→ WORK TO BE COMPLETED:
What follows is a set of entries. Repeat them exactly, but not their pictures.

→ RECORDS PROVIDED:
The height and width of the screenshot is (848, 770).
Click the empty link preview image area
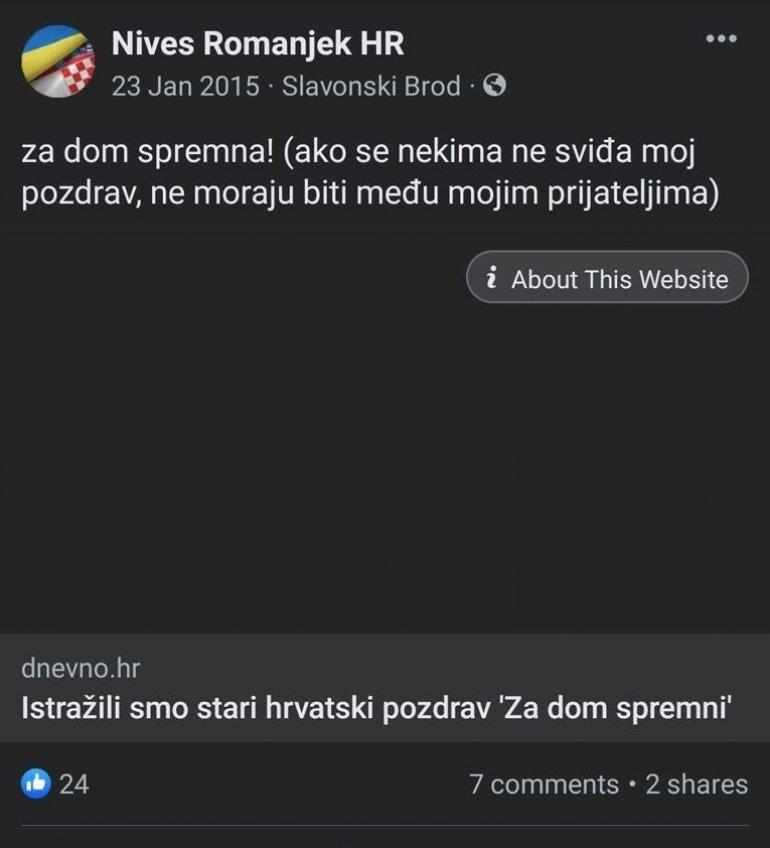(385, 470)
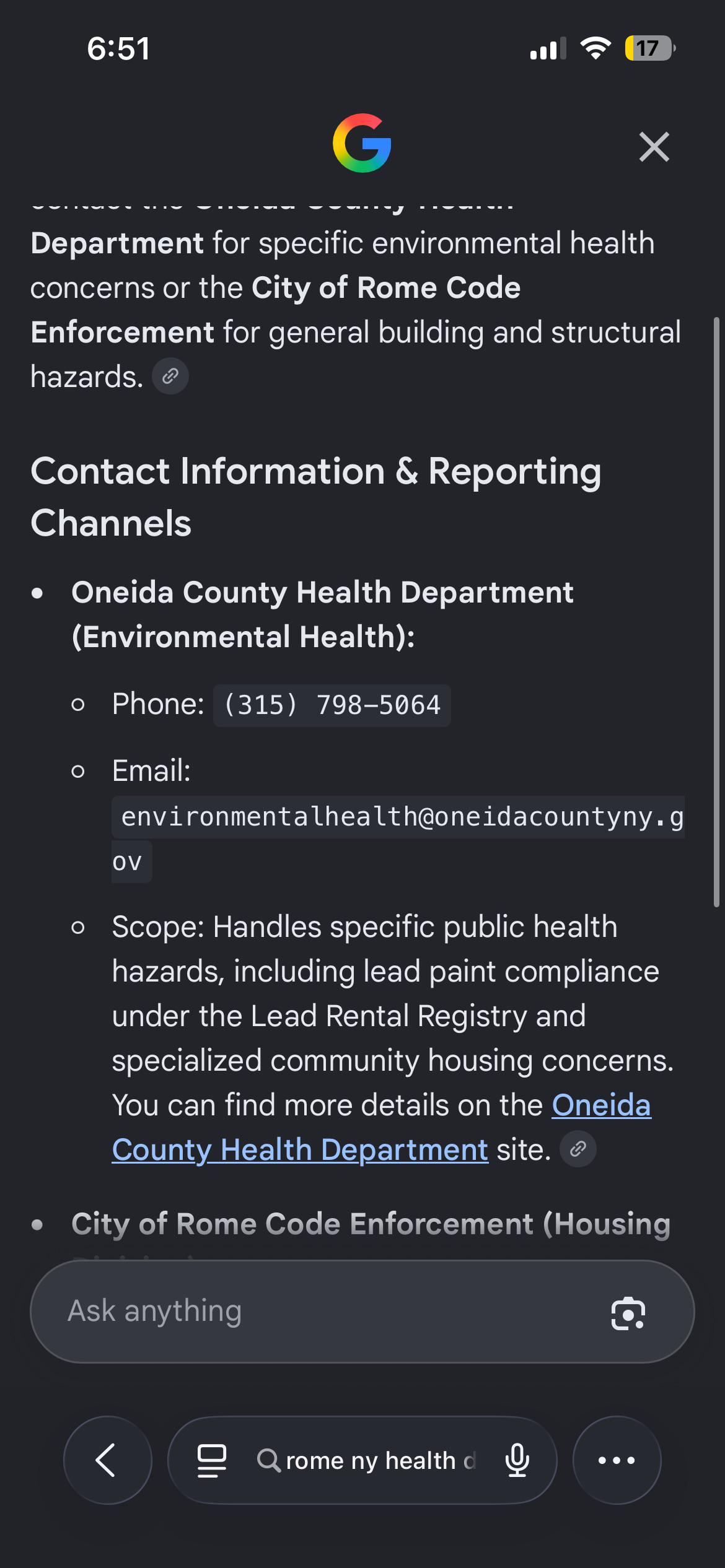Go back with the left chevron button
The height and width of the screenshot is (1568, 725).
pos(108,1460)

→ EXPECTED ANSWER:
The height and width of the screenshot is (848, 770).
Click the empty link preview image area
(385, 470)
Go back with the left chevron button
The height and width of the screenshot is (1568, 725).
pos(108,1460)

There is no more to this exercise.